What is asked:
Rewrite the entries beginning at the line that has "Where should I click to: Click the pink" and stopping after the line that has "coord(685,374)", changing "pink" to "green" and keeping everything else the same.

─── Data section

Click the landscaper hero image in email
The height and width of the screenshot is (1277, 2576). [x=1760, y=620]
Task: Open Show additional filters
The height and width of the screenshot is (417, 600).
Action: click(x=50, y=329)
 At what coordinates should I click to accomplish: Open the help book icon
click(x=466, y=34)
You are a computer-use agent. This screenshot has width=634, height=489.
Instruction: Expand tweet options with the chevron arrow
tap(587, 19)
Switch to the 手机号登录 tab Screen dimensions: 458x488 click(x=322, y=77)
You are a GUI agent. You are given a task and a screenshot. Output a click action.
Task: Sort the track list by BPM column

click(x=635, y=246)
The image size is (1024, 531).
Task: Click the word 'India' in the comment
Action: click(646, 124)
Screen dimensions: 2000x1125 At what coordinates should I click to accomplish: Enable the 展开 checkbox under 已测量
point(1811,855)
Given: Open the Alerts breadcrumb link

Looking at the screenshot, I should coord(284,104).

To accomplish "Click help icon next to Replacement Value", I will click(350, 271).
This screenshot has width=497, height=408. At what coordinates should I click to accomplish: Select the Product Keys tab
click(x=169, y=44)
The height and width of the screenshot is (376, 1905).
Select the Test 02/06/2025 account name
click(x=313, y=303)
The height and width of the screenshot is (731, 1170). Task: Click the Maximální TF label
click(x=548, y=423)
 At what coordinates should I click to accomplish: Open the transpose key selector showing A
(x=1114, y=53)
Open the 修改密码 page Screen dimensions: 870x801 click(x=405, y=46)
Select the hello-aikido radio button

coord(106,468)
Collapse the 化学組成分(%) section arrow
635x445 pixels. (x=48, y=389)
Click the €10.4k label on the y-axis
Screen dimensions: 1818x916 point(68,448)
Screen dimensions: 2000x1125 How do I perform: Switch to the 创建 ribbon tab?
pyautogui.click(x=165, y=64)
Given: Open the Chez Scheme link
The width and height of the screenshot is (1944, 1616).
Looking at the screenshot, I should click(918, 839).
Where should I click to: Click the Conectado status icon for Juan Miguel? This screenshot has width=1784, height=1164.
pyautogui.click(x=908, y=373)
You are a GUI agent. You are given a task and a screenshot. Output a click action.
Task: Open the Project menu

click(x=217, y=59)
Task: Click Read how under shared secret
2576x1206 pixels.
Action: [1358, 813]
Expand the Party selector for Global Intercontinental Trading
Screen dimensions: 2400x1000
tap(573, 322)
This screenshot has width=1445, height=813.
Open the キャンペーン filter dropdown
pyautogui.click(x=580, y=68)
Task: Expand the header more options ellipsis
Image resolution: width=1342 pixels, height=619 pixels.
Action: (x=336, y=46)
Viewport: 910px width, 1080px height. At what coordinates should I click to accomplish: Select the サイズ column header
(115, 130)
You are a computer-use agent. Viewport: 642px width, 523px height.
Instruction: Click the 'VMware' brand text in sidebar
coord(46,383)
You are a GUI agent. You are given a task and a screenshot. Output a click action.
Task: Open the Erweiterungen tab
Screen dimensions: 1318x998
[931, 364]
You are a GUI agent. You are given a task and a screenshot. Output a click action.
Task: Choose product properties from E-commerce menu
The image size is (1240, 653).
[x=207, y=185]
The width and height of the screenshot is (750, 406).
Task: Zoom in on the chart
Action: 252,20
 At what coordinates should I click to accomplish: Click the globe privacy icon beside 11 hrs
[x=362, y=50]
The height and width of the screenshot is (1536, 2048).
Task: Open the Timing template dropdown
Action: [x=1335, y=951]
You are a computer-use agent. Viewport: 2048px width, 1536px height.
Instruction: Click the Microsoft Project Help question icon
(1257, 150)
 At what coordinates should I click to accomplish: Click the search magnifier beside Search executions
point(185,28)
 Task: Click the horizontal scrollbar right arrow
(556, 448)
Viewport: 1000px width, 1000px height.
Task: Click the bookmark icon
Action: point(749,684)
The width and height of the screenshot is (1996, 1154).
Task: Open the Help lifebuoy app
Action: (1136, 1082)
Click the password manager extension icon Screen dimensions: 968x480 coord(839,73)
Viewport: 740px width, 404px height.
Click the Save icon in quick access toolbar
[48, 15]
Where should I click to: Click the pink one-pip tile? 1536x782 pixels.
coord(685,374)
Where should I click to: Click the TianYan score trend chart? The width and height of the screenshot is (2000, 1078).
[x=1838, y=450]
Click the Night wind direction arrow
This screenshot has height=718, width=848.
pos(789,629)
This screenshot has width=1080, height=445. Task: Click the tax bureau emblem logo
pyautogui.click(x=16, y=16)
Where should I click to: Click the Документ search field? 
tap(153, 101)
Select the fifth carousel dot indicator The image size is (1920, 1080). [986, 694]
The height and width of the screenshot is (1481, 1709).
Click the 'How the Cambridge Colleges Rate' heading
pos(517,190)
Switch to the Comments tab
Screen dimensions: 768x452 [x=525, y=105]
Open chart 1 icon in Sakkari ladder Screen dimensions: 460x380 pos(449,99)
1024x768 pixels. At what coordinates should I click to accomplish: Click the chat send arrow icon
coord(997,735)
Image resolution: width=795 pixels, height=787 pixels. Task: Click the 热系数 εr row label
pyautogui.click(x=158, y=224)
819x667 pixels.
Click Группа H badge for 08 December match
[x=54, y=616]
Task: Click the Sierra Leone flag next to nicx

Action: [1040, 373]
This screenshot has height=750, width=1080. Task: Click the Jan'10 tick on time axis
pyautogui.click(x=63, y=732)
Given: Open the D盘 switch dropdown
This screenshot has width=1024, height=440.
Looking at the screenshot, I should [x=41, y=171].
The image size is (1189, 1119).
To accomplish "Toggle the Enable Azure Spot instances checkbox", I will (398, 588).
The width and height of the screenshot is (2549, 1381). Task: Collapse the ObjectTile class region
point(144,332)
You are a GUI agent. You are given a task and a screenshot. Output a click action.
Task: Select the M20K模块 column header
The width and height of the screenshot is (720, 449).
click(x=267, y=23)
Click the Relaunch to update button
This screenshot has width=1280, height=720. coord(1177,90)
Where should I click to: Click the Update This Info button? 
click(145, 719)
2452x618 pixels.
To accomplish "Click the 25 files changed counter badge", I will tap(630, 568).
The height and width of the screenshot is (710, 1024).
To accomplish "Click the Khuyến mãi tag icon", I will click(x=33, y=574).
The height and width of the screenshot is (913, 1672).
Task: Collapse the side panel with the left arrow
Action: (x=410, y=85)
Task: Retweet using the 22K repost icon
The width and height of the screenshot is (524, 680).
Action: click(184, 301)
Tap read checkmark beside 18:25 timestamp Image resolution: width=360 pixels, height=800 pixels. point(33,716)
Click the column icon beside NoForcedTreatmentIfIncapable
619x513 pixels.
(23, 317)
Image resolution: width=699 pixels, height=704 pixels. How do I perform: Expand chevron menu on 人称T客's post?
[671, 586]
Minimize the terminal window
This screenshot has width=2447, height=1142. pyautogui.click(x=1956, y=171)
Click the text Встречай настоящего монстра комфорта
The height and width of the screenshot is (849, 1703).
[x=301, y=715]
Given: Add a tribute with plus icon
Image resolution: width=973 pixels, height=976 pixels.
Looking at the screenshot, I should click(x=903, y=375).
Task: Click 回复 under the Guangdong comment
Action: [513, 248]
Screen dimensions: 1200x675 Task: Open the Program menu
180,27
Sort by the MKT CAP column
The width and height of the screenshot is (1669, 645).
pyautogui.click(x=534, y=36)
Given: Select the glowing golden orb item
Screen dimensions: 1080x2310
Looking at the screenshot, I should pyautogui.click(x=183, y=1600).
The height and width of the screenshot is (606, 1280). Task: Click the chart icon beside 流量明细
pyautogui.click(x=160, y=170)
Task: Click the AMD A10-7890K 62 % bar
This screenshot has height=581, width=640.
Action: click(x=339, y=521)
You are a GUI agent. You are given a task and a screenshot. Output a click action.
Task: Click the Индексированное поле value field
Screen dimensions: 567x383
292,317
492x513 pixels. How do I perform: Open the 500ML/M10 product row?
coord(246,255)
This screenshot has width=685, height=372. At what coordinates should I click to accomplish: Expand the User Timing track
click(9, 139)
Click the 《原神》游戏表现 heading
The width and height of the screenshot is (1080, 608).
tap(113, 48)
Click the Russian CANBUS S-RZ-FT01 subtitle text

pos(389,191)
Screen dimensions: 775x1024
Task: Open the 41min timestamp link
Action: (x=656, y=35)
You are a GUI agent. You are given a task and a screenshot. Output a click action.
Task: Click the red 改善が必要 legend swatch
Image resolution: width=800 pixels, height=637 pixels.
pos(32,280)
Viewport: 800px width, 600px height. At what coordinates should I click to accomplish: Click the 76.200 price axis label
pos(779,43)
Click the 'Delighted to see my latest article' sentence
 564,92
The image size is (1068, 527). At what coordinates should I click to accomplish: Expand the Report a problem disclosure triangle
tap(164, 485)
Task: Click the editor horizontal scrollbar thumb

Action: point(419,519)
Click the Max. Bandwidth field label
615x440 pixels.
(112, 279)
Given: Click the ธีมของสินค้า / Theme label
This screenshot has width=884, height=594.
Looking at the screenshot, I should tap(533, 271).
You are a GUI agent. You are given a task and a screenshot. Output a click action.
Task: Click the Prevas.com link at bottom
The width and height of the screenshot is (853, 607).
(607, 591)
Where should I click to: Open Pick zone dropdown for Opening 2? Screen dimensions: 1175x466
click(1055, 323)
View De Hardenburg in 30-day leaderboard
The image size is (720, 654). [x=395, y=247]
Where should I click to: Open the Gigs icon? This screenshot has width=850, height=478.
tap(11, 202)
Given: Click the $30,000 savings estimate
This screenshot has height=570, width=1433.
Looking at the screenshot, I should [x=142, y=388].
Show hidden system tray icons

──────

Completed task:
Where should I click to: Click the green one-pip tile? 1536x782 pixels.
coord(685,374)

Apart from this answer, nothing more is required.